With an academic record of underachievement and a $10,000 lawsuit to repay by the age of 18, I sought refuge in the Army. There I met personal accountability in the form of frustrated, perpetually angry enforcers called Sergeants. I was able to understand and adjust ahead of peers enough to both graduate from the Army’s premier experiential leadership course – Ranger School and to become a Sergeant as well. Both experiences enhanced my understanding of the techniques and expectations of leadership and command.
I entered the business world after college and was lucky enough to join a company where strength, creativity, work ethic and results were handsomely rewarded. I thrived. In fact, over time, I was promoted to Executive Vice President and Chief Operating Officer before I was 35. I was, by many standards, a very successful leader. At issue was my standard of leadership.
What kind of leader did I want to be and why?
These two important questions were unanswered. So I committed to find out what kind of leader I should be. Warning – this choice should not be taken lightly. In many ways the physical traumas of Ranger school were preferable to the rigors and trials of personal transformation.
After countless hours of executive coaching, reading best-selling management books, hundreds of walks with my wife, completing a Master Degree in Organizational Leadership – I finally found a short paragraph written by a great Servant Leader, Robert Greenleaf….
"The enemy is not the system. The real enemy is fuzzy thinking on the part of good, intelligent, vital, people, and their failure to lead.
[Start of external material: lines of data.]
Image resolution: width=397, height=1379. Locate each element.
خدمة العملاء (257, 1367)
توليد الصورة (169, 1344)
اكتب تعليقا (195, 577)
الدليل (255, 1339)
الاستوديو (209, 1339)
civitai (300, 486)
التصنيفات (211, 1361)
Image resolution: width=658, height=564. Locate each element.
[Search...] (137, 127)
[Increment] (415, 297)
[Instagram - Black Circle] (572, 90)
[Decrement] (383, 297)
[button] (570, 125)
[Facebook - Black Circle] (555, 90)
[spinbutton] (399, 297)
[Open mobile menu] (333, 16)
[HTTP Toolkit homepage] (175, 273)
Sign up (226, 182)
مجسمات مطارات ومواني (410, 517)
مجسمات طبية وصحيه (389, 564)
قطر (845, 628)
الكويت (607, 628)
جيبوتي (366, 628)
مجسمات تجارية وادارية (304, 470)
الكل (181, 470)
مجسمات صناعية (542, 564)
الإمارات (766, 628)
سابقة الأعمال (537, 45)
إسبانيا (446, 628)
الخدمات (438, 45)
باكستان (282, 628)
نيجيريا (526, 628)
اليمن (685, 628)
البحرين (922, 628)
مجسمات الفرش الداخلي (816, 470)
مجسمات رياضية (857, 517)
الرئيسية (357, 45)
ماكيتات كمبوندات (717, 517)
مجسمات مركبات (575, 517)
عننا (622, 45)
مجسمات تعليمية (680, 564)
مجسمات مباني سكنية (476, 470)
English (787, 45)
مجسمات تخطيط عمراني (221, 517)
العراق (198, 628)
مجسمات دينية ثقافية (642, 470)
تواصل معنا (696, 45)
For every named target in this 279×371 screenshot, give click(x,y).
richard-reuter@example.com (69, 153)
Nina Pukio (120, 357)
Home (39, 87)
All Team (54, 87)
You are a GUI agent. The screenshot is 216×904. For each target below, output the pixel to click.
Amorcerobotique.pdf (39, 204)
Too many people settle for being critics and experts. There is too much intellectual wheel spinning, too much retreat into “research,” too little preparation for and willingness to undertake the hard, and sometimes corrupting, tasks of building better institutions in an imperfect world, too little disposition to see “the problem” as residing in here and not out there.
In short, the enemy is servants who have the potential to lead but do not lead." Robert Greenleaf - The Servant as Leader 1970
These words, read at a moment in time when I truly sought inspiration and direction, rocked me to the core. These words both forced me and allowed me to challenge all my assumptions regarding leadership. They helped language the what and why for me.
So here I am.
I hope to serve the cause of positive leadership development for the benefit of mankind and the world in which we live.
My goal is to help others find the leader within themselves so they can and will do the same.